In Jesus, we see the Rock of salvation from which flows this living water.  The woman of Sychar realized that she was in the presence of the one who was the Messiah, she had a sip of that water and had to tell others in town – even those who might have avoided her.  Last week we saw that Nicodemus had a taste of that living water and learned what it meant to be born again.  For all who thirst, the invitation is given, come all ye who thirst, come to the water and drink, without paying for it. 

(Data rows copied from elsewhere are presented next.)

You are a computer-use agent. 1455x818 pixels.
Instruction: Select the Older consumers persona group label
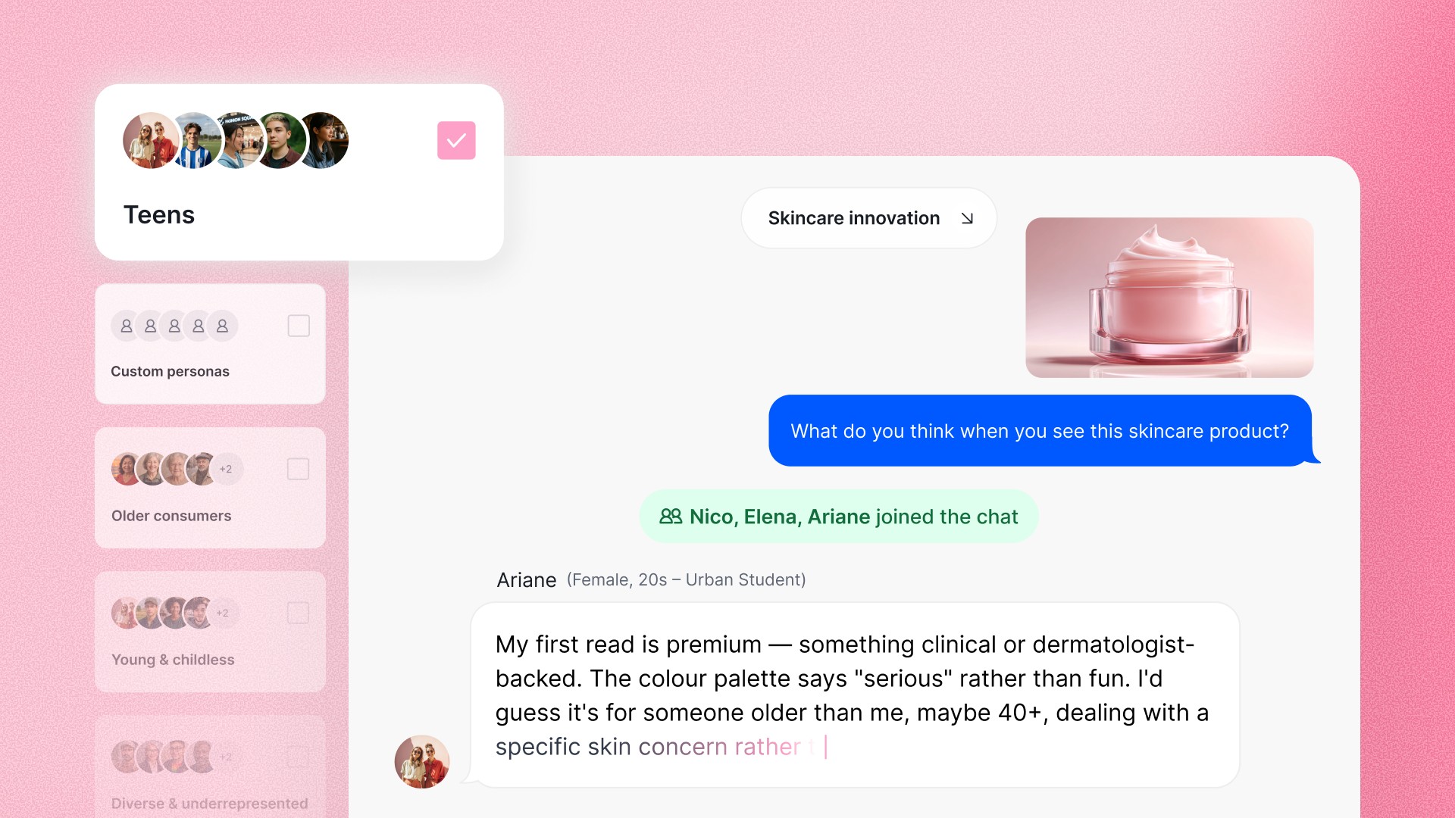click(x=171, y=516)

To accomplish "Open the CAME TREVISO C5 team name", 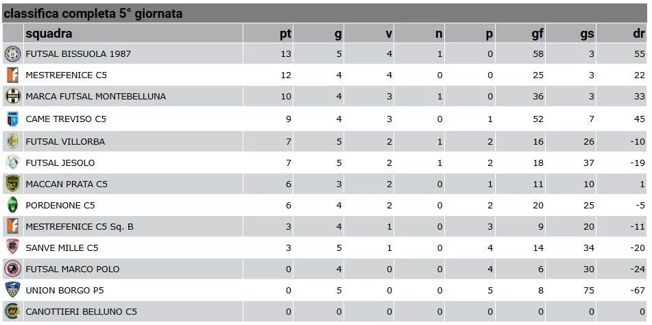I will click(66, 119).
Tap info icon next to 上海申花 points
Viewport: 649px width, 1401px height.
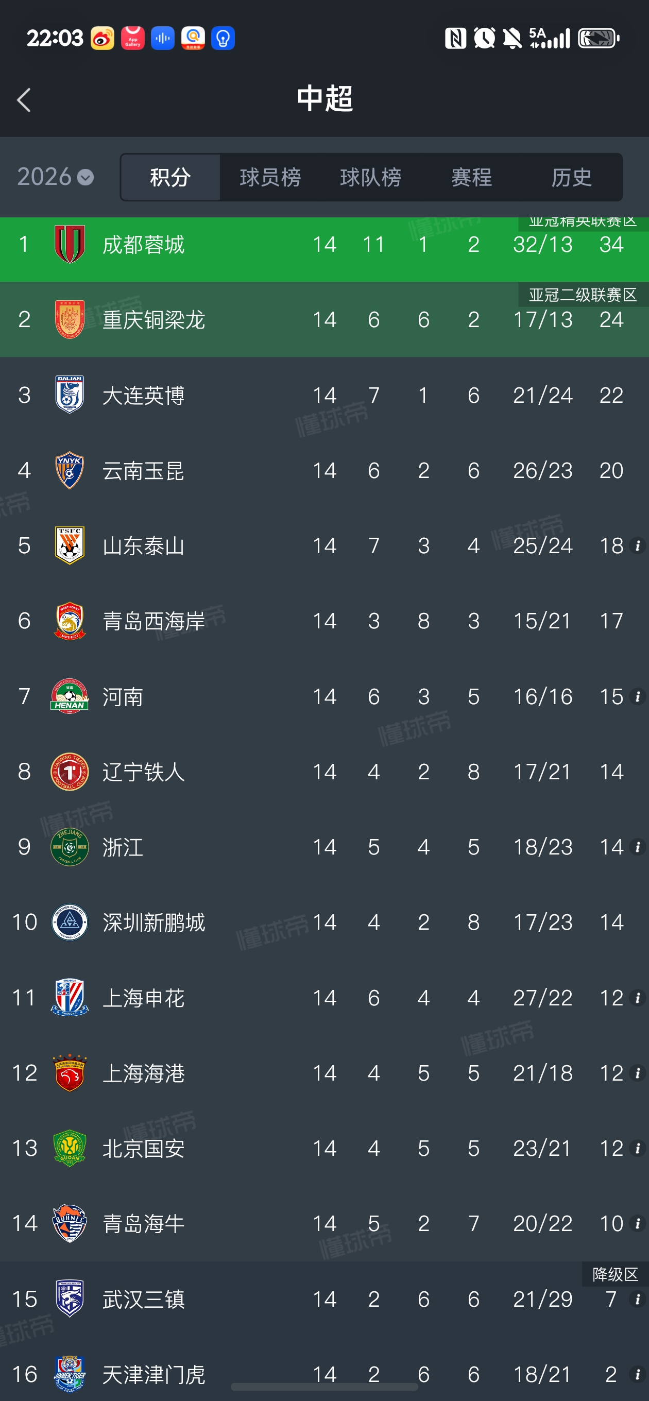coord(637,997)
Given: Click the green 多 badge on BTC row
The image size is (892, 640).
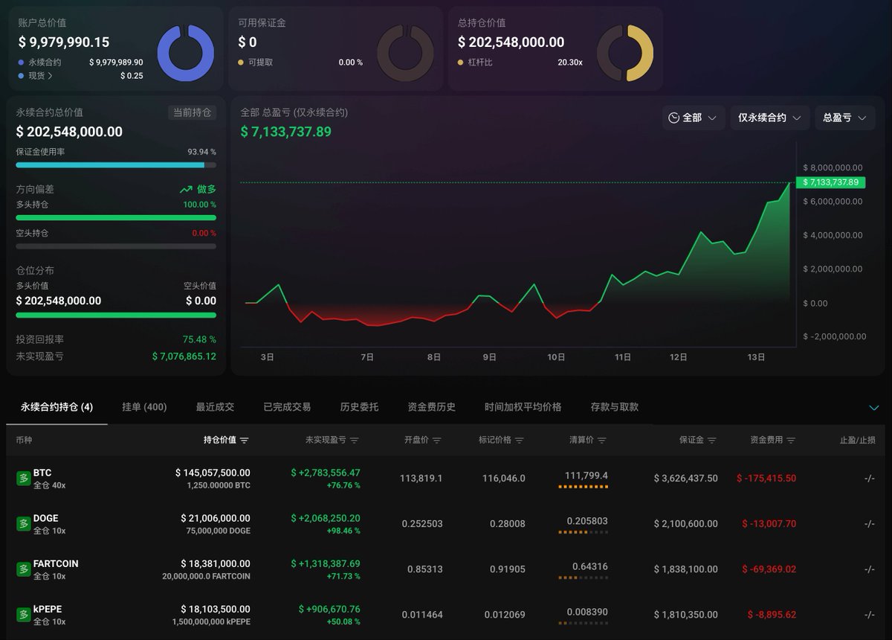Looking at the screenshot, I should 23,479.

It does not matter if you are a celebrity or an ordinary citizen; Iranian woman or Jewish fisherman, if you’ve been married five times or never married at all, it does not matter if you are a teenager or a great-grandmother the price is the same – free;  the gift is the same, living water to quench your thirst;  the giver is the same, the Lord God, the almighty, who loves all of his children and in the deserts of life will not forsake them. 

 

And this God, who came to us in the human form of Jesus, established oases of life, oases of acceptance, artesian wells of love and caring.  These magical places in the deserts of life are built on the rock of Christ and out of them flows this living water.  They are called churches – come all you who thirst, come to the water and drink.  And many have, their stories fill the Bible and fill the annals of human history. 

 

I read some stories in our Lenten devotions about those from the church who took some of that water and offered sips to others – Katie Ward convinced some friends to invite another girl who was going to be excluded from a sleepover;  Jeanne Brennan offered a room to people with no place to go and visited others in the desert of prison;  Alina Hess was reminded that God wants us to be friends with everyone;  Sue and Bill Bianco shared their gratitude for the help they have received going through their desert; Dick Hughey shared a story of the gift of Care; I see that living water served generously at the Rejoicing Spirits service.  Living water offered in ordinary events, but giving life to those who receive it.  That’s what Jesus offered to the woman of Sychar.  That’s what we offer.

 

When you’re traveling in the desert of life, you better know where to find water.  I’m no Bear Grylls, but I know where to find the living water  that allows you to survive the deserts of life.  It comes  from the Rock of Christ our Lord.    Amen.